• _What the exercise asks_: Your output should contain every record, unchanged.

• _Stored items_:

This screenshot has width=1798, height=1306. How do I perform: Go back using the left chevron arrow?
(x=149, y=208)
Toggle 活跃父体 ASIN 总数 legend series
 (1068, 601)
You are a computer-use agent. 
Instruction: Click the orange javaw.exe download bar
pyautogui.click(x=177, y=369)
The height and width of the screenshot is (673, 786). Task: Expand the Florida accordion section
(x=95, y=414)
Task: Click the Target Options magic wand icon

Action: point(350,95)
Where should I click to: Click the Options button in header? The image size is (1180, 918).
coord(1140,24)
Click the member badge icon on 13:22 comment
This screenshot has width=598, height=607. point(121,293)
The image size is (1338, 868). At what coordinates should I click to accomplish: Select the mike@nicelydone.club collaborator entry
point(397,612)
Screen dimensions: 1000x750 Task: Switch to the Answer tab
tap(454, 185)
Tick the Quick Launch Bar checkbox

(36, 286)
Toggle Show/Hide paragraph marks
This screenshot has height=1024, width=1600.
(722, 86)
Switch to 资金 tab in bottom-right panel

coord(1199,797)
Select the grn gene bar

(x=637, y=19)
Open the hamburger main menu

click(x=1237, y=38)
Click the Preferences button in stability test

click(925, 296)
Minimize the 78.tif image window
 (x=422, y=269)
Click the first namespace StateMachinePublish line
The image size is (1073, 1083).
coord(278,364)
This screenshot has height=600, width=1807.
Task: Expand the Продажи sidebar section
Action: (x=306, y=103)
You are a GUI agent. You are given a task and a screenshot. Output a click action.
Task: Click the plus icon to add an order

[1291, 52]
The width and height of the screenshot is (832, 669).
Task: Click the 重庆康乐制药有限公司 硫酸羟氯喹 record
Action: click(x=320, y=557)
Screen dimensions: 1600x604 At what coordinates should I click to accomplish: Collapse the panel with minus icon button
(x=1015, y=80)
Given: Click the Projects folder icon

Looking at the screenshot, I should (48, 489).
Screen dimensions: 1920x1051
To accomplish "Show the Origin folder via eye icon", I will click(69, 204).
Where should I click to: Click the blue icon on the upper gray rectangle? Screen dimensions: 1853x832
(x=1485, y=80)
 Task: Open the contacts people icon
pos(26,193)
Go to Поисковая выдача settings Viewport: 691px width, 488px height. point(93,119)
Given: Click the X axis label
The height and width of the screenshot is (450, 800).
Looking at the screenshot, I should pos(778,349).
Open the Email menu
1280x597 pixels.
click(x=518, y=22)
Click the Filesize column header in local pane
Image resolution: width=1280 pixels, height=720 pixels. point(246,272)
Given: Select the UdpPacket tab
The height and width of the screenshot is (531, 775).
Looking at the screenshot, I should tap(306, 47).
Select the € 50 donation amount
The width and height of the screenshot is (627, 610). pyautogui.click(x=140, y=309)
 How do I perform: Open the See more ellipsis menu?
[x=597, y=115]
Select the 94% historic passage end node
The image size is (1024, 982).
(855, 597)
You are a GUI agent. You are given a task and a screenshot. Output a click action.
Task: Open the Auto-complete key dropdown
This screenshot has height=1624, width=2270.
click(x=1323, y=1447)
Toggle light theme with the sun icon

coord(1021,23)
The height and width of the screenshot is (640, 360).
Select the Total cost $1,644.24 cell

• _Exercise solution_:
This screenshot has width=1798, height=1306. How do I perform: Go back using the left chevron arrow?
(x=149, y=208)
Toggle 活跃父体 ASIN 总数 legend series
 (1068, 601)
You are a computer-use agent. 
Instruction: Click the orange javaw.exe download bar
pyautogui.click(x=177, y=369)
The height and width of the screenshot is (673, 786). Task: Expand the Florida accordion section
(x=95, y=414)
Task: Click the Target Options magic wand icon

Action: point(350,95)
Where should I click to: Click the Options button in header? The image size is (1180, 918).
coord(1140,24)
Click the member badge icon on 13:22 comment
This screenshot has width=598, height=607. point(121,293)
The image size is (1338, 868). At what coordinates should I click to accomplish: Select the mike@nicelydone.club collaborator entry
point(397,612)
Screen dimensions: 1000x750 Task: Switch to the Answer tab
tap(454, 185)
Tick the Quick Launch Bar checkbox

(36, 286)
Toggle Show/Hide paragraph marks
This screenshot has height=1024, width=1600.
(722, 86)
Switch to 资金 tab in bottom-right panel

coord(1199,797)
Select the grn gene bar

(x=637, y=19)
Open the hamburger main menu

click(x=1237, y=38)
Click the Preferences button in stability test

click(925, 296)
Minimize the 78.tif image window
 (x=422, y=269)
Click the first namespace StateMachinePublish line
The image size is (1073, 1083).
coord(278,364)
This screenshot has height=600, width=1807.
Task: Expand the Продажи sidebar section
Action: (x=306, y=103)
You are a GUI agent. You are given a task and a screenshot. Output a click action.
Task: Click the plus icon to add an order

[1291, 52]
The width and height of the screenshot is (832, 669).
Task: Click the 重庆康乐制药有限公司 硫酸羟氯喹 record
Action: click(x=320, y=557)
Screen dimensions: 1600x604 At what coordinates should I click to accomplish: Collapse the panel with minus icon button
(x=1015, y=80)
Given: Click the Projects folder icon

Looking at the screenshot, I should (48, 489).
Screen dimensions: 1920x1051
To accomplish "Show the Origin folder via eye icon", I will click(69, 204).
Where should I click to: Click the blue icon on the upper gray rectangle? Screen dimensions: 1853x832
(x=1485, y=80)
 Task: Open the contacts people icon
pos(26,193)
Go to Поисковая выдача settings Viewport: 691px width, 488px height. point(93,119)
Given: Click the X axis label
The height and width of the screenshot is (450, 800).
Looking at the screenshot, I should pos(778,349).
Open the Email menu
1280x597 pixels.
click(x=518, y=22)
Click the Filesize column header in local pane
Image resolution: width=1280 pixels, height=720 pixels. point(246,272)
Given: Select the UdpPacket tab
The height and width of the screenshot is (531, 775).
Looking at the screenshot, I should tap(306, 47).
Select the € 50 donation amount
The width and height of the screenshot is (627, 610). pyautogui.click(x=140, y=309)
 How do I perform: Open the See more ellipsis menu?
[x=597, y=115]
Select the 94% historic passage end node
The image size is (1024, 982).
(855, 597)
You are a GUI agent. You are given a task and a screenshot. Output a click action.
Task: Open the Auto-complete key dropdown
This screenshot has height=1624, width=2270.
click(x=1323, y=1447)
Toggle light theme with the sun icon

coord(1021,23)
The height and width of the screenshot is (640, 360).
Select the Total cost $1,644.24 cell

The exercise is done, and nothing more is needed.